A PSSM is an alignment scoring matrix that provides substitution scores for each position in a protein sequence. PSSMs are often based upon the frequencies of each amino acid substitution at each position of protein sequence alignment. This gives rise to scoring matrix that has the length of the alignment as one dimension and the possible substitutions in the other. In a PSSM a particular substition, for example Ser substituting for Thr, can have a different score at different positions in the alignment. This is in contrast to a position independent matrix like BLOSUM62, where the Ser Thr substitution gets the same score no matter where it occurs in the protein. PSSMs are more realistic models for related protein sequences since substitution rates are expected to vary across the length of a protein some aligned positions, such as the active site residues, are more important than others.

In the context of alignments displayed in BLAST output, positives are those non-identical substitutions that receive a positive score in the underlying scoring matrix, BLOSUM62 by default.

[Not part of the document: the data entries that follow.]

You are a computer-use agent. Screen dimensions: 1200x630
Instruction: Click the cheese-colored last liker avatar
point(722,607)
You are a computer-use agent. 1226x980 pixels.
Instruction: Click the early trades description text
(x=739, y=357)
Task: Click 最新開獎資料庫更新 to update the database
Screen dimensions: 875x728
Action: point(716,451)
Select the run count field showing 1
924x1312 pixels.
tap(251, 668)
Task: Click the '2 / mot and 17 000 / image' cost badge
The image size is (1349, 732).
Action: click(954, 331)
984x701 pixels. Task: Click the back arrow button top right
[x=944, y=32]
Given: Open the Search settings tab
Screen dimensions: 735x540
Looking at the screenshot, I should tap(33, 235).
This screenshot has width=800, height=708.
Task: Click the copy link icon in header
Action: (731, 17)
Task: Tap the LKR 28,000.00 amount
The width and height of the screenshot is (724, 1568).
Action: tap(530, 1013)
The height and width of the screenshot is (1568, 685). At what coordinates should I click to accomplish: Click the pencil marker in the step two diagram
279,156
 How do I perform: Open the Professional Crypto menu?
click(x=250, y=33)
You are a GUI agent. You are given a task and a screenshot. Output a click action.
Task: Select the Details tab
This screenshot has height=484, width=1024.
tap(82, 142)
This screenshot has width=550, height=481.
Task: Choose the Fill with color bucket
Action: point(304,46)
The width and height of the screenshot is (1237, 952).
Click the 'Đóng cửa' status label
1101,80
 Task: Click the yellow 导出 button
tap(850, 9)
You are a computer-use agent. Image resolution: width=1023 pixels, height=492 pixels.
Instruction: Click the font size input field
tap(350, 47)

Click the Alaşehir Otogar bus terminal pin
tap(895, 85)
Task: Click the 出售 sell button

Most often, positives indicate a conservative substitution or substitutions that are often observed in related proteins.

A primary sequence database contains sequences submitted by the researchers who orginally produced the data. In primary sequence databases the submitters of the sequence control the contents and diposition of the data. GenBank is an example of a primary database. The content, accuracy and updating of GenBank sequences is largely the responsibility of the submitter. This is in contrast to a curated database, such as RefSeq or SWISS-PROT, where additional information is added to each record by the staff maintaining the database.

ProbeSet is a by experiment view of NCBI's Gene Expression Omnibus (GEO), which is a gene expression and hybridization array repository. ProbeSet is intended to facilitate searches of the GEO database, and link the search results to internal and external resources where possible.

Protein matches for ESTs (ProtEST) are the best protein matches to tranlations of EST sequences in UniGene. The nucleotide sequences (mRNAs as well as ESTs) are matched with possible translational products through sequence comparison using BLASTX with an expect value of 1x10-6. The sequences are compared with proteins from eight organisms and the best match in each organism is recorded. UniGene nucleotide sequences can thus have up to eight matches in ProtEST.
In order to exclude proteins sequences that are strictly conceptual translations or models, the proteins used in ProtEST are those originating from the structural databases SwissProt, PIR, PDB or PRF.

PDB is the repository for the processing and distribution of 3-D biological macromolecular structure data. As of April, 2002, PDB contained almost 18,000 structures, including more than 1,000 nucleic acids and 400 theoretical models. Except for theoretical models, the PDB data are used to produce the NCBI's structure database, MMDB and are included in the default BLAST databases("nr").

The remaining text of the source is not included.